### Task goal
Reproduce from the records below, with no pictures, exactly the lines between the one containing "Echi di storia 2024 (82, 1359)" and the one containing "Privacy (29, 469)", inclusive.

### Available data
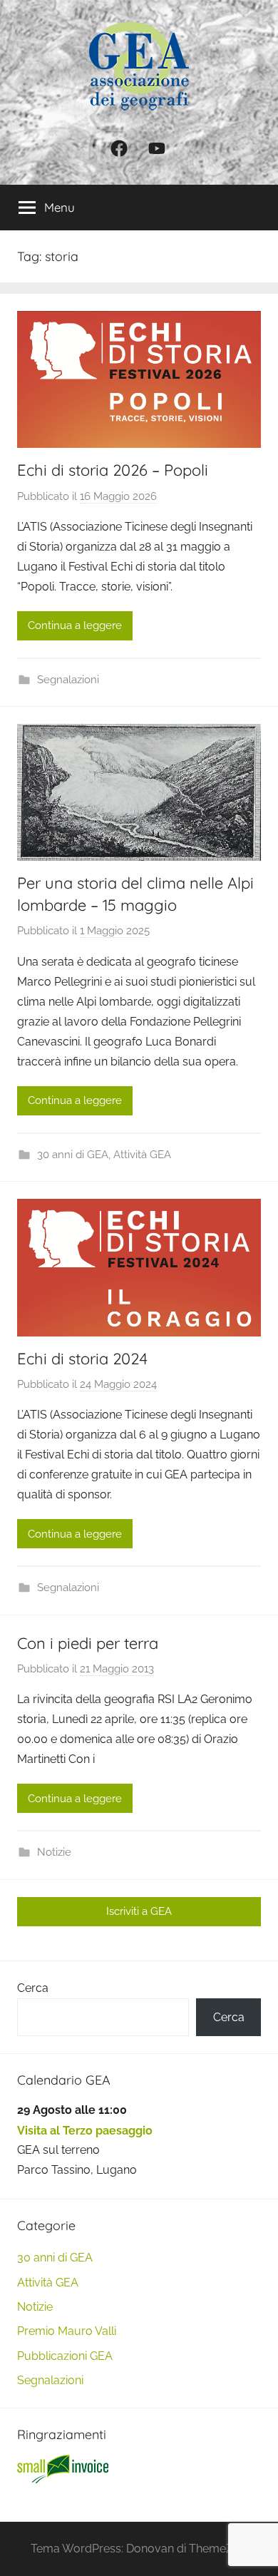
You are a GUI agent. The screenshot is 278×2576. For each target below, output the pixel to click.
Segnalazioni (68, 679)
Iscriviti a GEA (139, 1911)
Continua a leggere (75, 625)
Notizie (54, 1852)
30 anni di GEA (72, 1154)
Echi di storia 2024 (82, 1359)
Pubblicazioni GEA (65, 2356)
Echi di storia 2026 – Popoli (112, 470)
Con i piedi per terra (87, 1643)
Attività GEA (142, 1154)
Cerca (32, 1988)
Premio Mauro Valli (66, 2331)
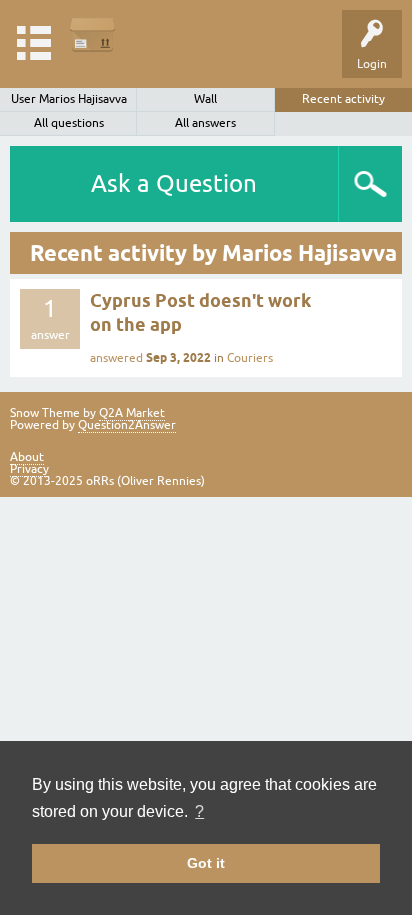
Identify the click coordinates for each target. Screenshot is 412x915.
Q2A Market (132, 413)
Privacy (29, 469)
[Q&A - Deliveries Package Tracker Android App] (92, 34)
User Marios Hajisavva (69, 99)
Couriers (250, 358)
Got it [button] (206, 863)
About (27, 457)
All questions (69, 123)
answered (116, 358)
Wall (205, 99)
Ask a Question (174, 183)
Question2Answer (127, 425)
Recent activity (343, 99)
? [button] (199, 811)
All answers (205, 123)
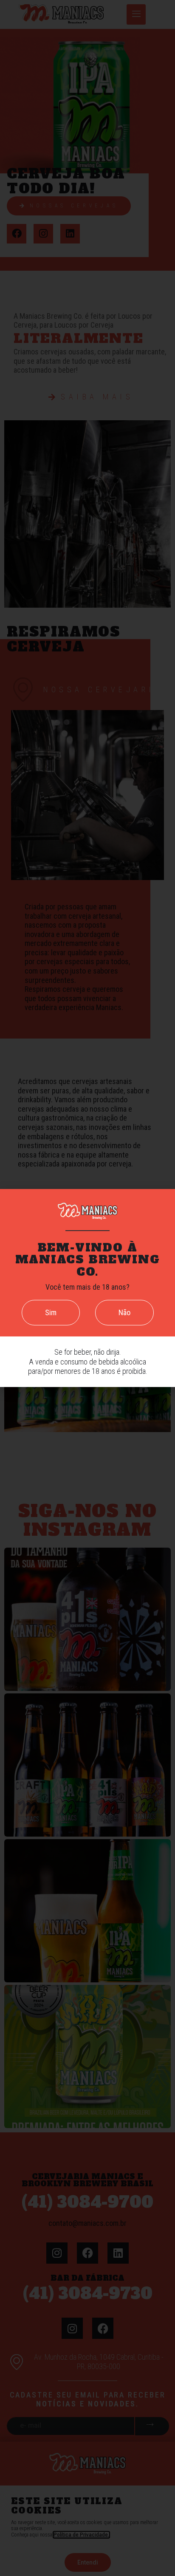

### Answer to this task
Echi di storia 2024 (82, 1359)
Pubblicazioni GEA (65, 2356)
Echi di storia 2026 – Popoli (112, 470)
Con i piedi per terra (87, 1643)
Attività GEA (142, 1154)
Cerca (32, 1988)
Premio Mauro Valli (66, 2331)
Identify the click coordinates for each target. Screenshot is 412x915.
Q2A Market (132, 413)
Privacy (29, 469)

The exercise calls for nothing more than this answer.